Given a slice of PV Names, this method gets the corresponding volume ids from the driver.

  • It does this by first getting the PersistentVolumeSpec using o.pvLister.Get(pvName) for each PV name and adding to the pvSpecs slice of type PersistentVolumeSpec. See k8s.io/client-go/listers/core/v1.PersistentVolumeLister
  • Retry handling is implemented here while looking up pvName till GetPvDetailsMaxRetries is reached with sleep interval of GetPvDetailsRetryInterval between each retry attempt.
  • Once pvSpecs slice is populated it constructs a driver.GetVolumeIDsRequest from the same and then invokes driver.GetVolumeIDs(driver.GetVolumeIDsRequest)) to obtain the driver.GetVolumeIDsResponse and retruns driver.GetVolumeIDsResponse.VolumeIDs

TODO: BUG ? In case the PV is not found or retry limit is reached the slice of volume ids will not have a 1:1 correspondence with slice of PV names passed in.
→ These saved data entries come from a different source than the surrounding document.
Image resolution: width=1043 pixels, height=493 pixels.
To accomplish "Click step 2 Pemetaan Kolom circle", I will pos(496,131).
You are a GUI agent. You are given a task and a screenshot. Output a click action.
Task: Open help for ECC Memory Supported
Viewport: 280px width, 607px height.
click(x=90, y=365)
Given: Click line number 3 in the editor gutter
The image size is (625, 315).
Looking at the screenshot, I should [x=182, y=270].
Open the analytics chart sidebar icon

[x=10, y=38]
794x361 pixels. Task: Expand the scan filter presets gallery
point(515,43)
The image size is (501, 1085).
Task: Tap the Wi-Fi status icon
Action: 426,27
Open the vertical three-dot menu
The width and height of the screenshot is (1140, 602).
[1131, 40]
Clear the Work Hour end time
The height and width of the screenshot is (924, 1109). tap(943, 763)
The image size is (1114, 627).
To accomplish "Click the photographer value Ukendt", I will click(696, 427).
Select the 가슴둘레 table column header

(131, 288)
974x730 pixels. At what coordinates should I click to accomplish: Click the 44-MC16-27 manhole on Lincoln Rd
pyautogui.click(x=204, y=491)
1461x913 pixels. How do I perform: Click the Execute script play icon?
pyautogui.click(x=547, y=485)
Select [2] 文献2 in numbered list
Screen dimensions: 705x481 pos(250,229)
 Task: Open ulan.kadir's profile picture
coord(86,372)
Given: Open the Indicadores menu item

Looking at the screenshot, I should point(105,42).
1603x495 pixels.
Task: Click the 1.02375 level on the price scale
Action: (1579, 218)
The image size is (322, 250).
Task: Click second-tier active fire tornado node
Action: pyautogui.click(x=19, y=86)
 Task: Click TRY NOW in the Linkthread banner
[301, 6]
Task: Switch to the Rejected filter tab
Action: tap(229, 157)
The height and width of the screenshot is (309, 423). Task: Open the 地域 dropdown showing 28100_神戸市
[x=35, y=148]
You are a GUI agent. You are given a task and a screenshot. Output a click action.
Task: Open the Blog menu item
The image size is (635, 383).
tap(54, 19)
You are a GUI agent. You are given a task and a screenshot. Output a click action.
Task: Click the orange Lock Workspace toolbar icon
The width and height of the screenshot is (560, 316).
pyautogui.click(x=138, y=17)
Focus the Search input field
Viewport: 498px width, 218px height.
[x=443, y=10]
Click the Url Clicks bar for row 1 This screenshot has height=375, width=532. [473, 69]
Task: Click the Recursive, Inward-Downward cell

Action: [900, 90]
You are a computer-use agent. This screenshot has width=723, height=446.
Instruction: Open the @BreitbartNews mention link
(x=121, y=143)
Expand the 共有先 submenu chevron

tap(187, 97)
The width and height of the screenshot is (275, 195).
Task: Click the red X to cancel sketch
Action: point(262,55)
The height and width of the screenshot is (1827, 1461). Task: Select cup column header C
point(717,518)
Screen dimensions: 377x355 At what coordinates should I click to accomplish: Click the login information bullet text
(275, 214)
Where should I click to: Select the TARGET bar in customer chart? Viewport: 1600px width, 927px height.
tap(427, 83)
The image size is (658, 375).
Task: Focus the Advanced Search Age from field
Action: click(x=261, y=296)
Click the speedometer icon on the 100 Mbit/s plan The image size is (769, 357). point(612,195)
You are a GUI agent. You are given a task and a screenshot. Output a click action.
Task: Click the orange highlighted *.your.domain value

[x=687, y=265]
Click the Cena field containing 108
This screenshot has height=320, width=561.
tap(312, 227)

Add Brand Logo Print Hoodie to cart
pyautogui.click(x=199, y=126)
func (o *Options) getVolIDsFromDriver(ctx context.Context, pvNames []string) ([]string, error)

drain.Options.doAccountingOfPvs

drain.Options.doAccountingOfPvs returns a map of the pod key pod.Namespace + '/' + pod.Name to a PodVolumeInfo struct which holds a slice of PV names and PV IDs.

NOTES:

%%{init: {'themeVariables': { 'fontSize': '10px'}, "flowchart": {"useMaxWidth": false }}}%%
flowchart TD
Begin((" "))
-->Init["
	podKey2VolNamesMap = make(map[string][]string)
	podKey2VolInfoMap = make(map[string]PodVolumeInfo)
"]
-->RangePods["
	for pod := range pods
"]
-->PopPod2VolNames["
	podKey2VolNamesMap[pod.Namespace + '/' pod.Name] = o.getPVList(pod)
"]
--loop-->RangePods
PopPod2VolNames--done-->FilterSharedPVs["
	filterSharedPVs(podKey2VolNamesMap)
// filters out the PVs that are shared among pods.
"]
-->RangePodKey2VolNamesMap["
	for podKey, volNames := range podKey2VolNamesMap
"]
-->GetVolumeIds["
	volumeIds, err := o.getVolIDsFromDriver(ctx, volNames)
	if err != nil continue; //skip set of volumes
"]
-->InitPodVolInfo["
	podVolumeInfo := PodVolumeInfo{
			persistentVolumeList: volNames,
			volumeList:           volumeIds
	}
	//struct field names are bad.
"]
-->PopPodVolInfoMap["
	podVolumeInfoMap[podKey] = podVolumeInfo
"]
--loop-->RangePodKey2VolNamesMap
PopPodVolInfoMap--done-->Return(("return podVolumeInfoMap"))

drain.filterPodsWithPv

NOTE: should have been named partitionPodsWithPVC

Utility function that iterates through given pods and for each pod, iterates through its pod.Spec.Volumes. For each such pod volume checks volume.PersistentVolumeClaim. If not nil, adds pod to slice podsWithPV else adds pod to slice podsWithoutPV

func filterPodsWithPv(pods []corev1.Pod) 
    (podsWithPV []*corev1.Pod, podsWithoutPV []*corev1.Pod) 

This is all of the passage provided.